9.
Le bar de l’Hôtel 11 était tapissé de rouge et noir. Il voyait les gens passer les portes du Café Eriksberg. C’était quoi ces charlots qui déjeunaient à 11 heures du matin ? Pour sa part, il était attablé devant un petit verre de café latte qui lui paraissait représenter un substantiel petit déjeuner.
La lumière se faufilait entre les nouvelles rues d’Eriksberg Ouest. Par cette matinée calme et ensoleillée, il avait longé le quai des Machines, regardant les navires se mouvoir sur le fleuve. Tout le monde disait que le port était mort, mais ce n’était pas son impression. Il connaissait autre chose qui était mort. Ou le serait bientôt. Mais il n’y pensait pas alors, sur le quai, ni quand il traversa la place Eriksberg pour entrer dans le hall de l’hôtel.

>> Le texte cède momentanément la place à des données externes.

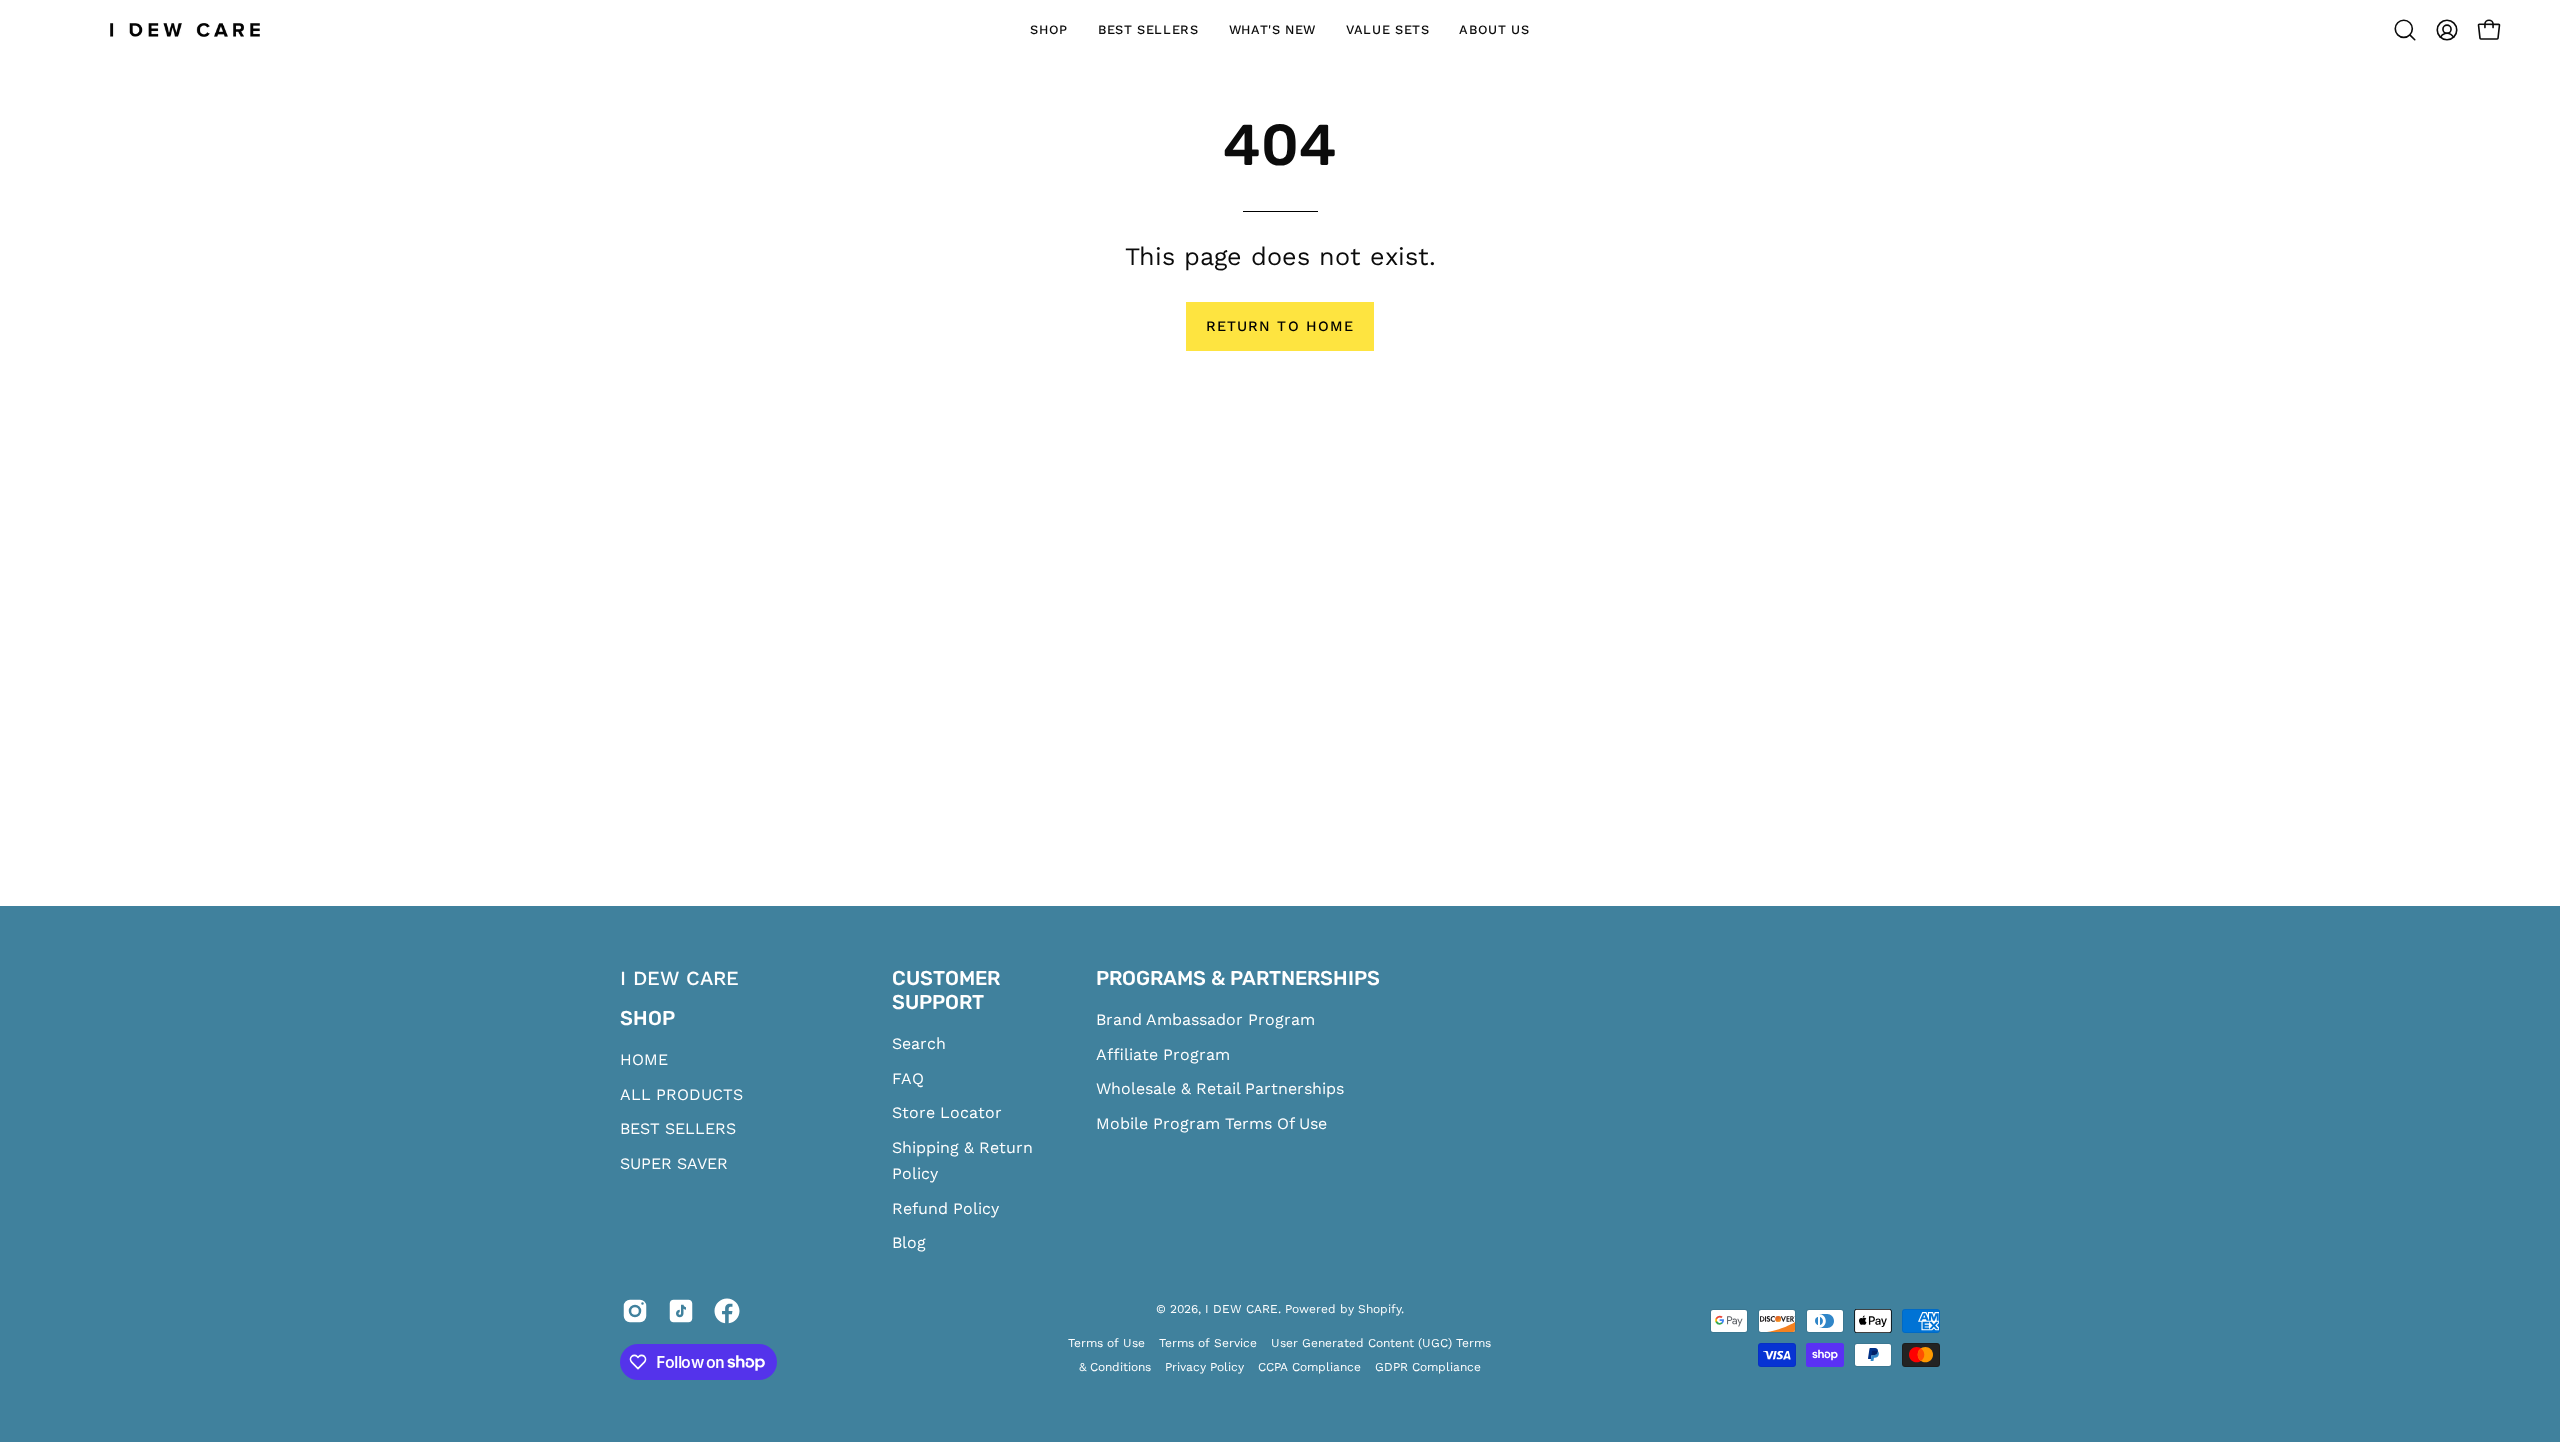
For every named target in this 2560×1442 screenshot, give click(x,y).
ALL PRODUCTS (681, 1094)
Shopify (1379, 1309)
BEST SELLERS (678, 1128)
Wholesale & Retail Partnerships (1220, 1088)
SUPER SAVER (674, 1163)
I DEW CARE (1241, 1309)
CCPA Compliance (1309, 1367)
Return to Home (1280, 326)
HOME (644, 1059)
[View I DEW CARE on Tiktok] (681, 1315)
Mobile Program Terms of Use (1211, 1123)
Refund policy (945, 1208)
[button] (2405, 30)
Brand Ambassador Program (1205, 1019)
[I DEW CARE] (185, 30)
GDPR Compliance (1428, 1367)
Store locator (947, 1112)
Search (919, 1043)
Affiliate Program (1163, 1054)
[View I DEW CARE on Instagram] (635, 1315)
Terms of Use (1106, 1343)
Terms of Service (1208, 1343)
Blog (909, 1242)
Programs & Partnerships (1238, 978)
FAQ (908, 1078)
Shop (647, 1018)
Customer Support (946, 990)
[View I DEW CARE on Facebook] (727, 1315)
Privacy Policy (1204, 1367)
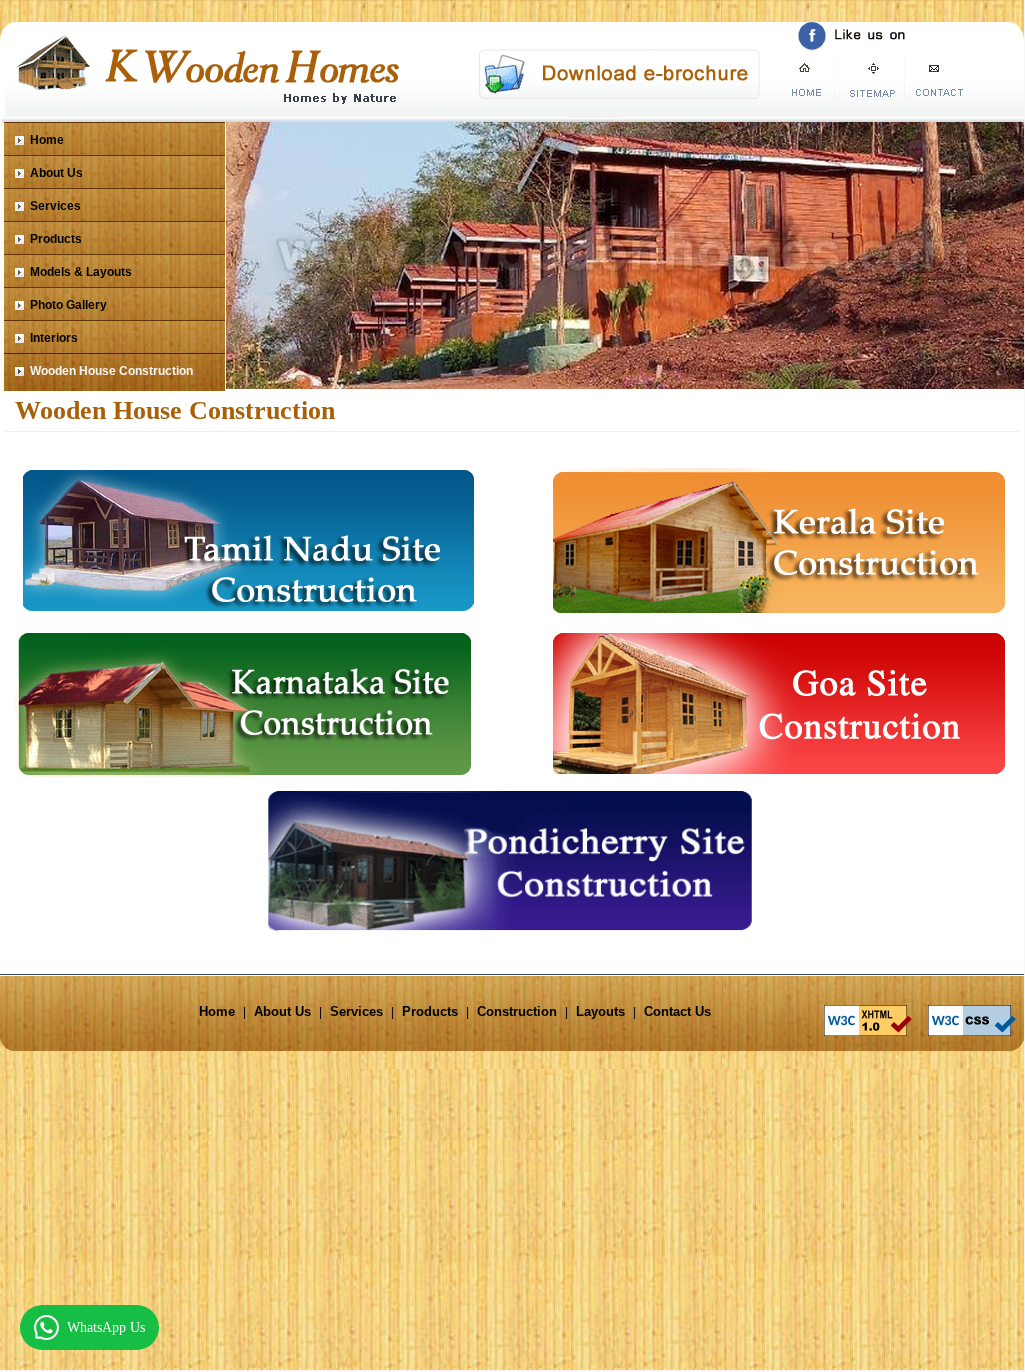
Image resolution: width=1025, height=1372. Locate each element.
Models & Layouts (81, 272)
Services (55, 206)
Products (56, 239)
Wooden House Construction (111, 371)
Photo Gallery (68, 305)
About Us (56, 173)
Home (47, 140)
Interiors (54, 338)
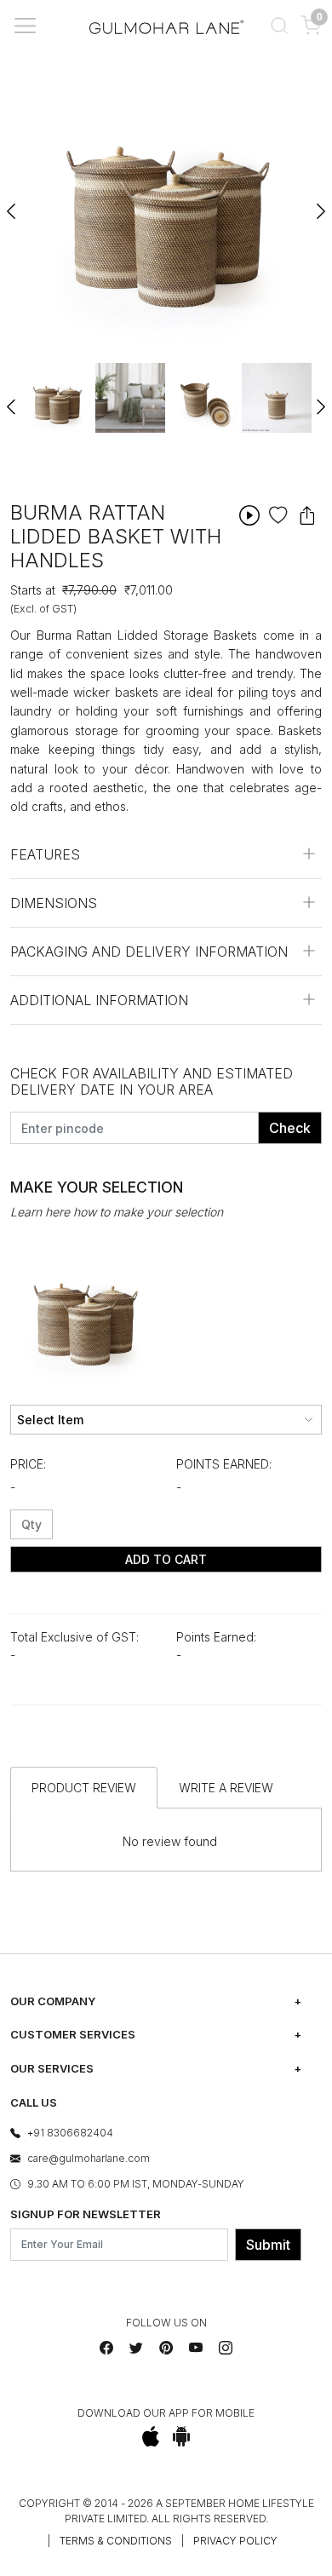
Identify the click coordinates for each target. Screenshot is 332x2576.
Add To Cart (166, 1559)
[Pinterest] (166, 2348)
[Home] (166, 25)
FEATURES (45, 854)
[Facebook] (106, 2348)
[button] (279, 25)
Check (290, 1127)
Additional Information (99, 1000)
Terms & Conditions (116, 2540)
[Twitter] (136, 2348)
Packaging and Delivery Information (149, 951)
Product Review (83, 1787)
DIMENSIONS (53, 902)
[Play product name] (249, 515)
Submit (268, 2244)
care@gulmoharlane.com (88, 2158)
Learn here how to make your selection (116, 1212)
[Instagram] (225, 2348)
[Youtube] (195, 2348)
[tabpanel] (57, 398)
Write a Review (226, 1787)
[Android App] (182, 2436)
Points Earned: (224, 1464)
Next (320, 203)
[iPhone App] (151, 2436)
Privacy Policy (235, 2540)
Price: (28, 1464)
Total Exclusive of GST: (74, 1637)
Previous (11, 203)
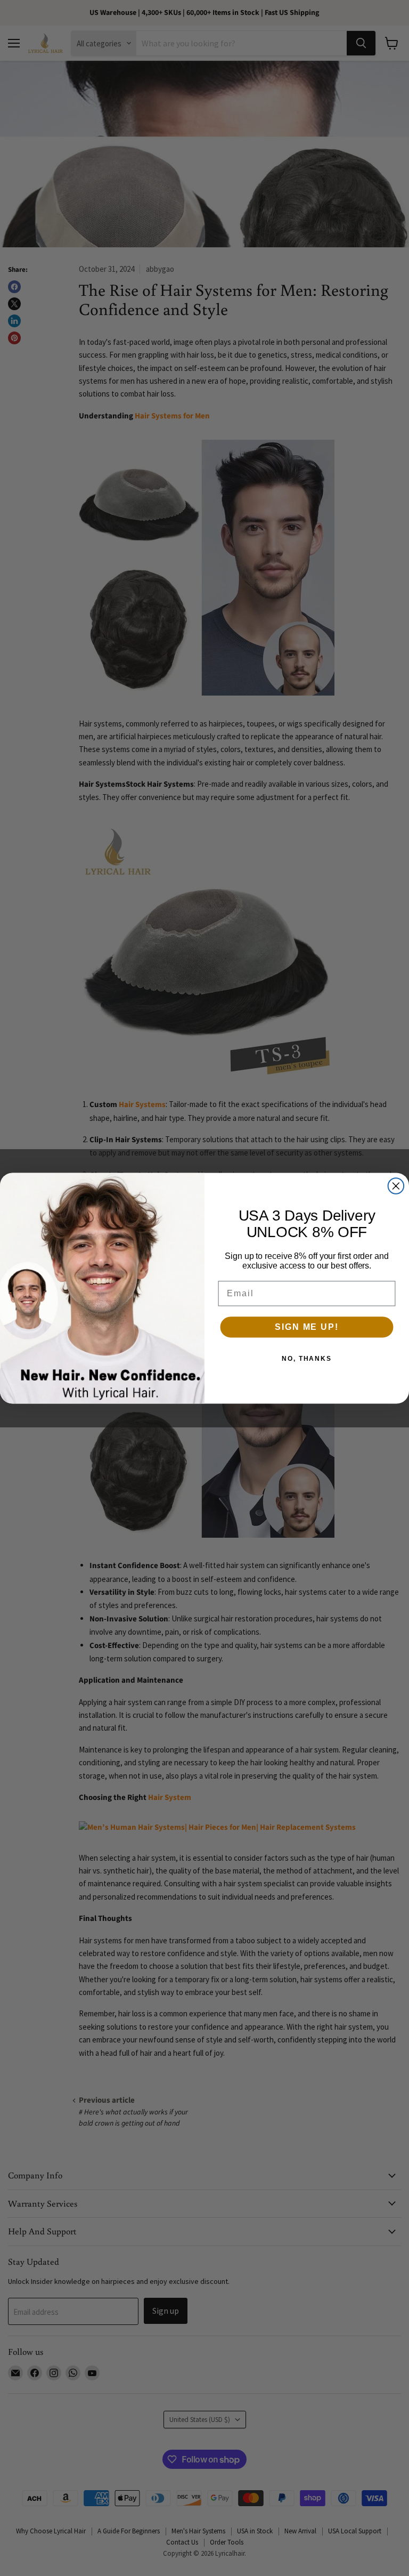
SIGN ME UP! (306, 1326)
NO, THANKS (307, 1358)
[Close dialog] (396, 1186)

Il avait vu l’homme s’approcher avant que celui-ci ne le repère. Il consulta sa montre. Parfait.
L’homme prit place dans le fauteuil de cuir noir et pointa du menton son verre à café.
– Chaud ?
– C’était chaud quand on m’a servi.
L’homme jeta un regard circulaire.
– Ils ont du personnel ici ?
– Quelque part.
L’homme se leva puis il traversa le hall et pénétra dans la salle à manger. Pas moyen de se mettre à l’écart. Mais ils n’en avaient pas besoin. Pas encore. Et pas ici.
L’homme était de retour.
– T’as trouvé quelqu’un ?
– Le café est en route. T’en veux peut-être un autre ?
Il secoua la tête.
– Quand est-ce qu’on s’y met, Tiger ?
Il tressaillit.
– Qu’est-ce que t’as ?
– Ce que tu peux être direct, bordel.
– C’est pas ce que t’attends ?
Une serveuse arriva avec le café de l’autre. Un cappuccino. La mousse de lait débordait au-dessus de la tasse, des petits drapeaux en chocolat plantés au sommet. Un solide petit déj. Il ne se sentait pas au sommet de sa forme. Trop de cognac, tard, la veille au soir. La boisson du diable, pire encore que le whisky.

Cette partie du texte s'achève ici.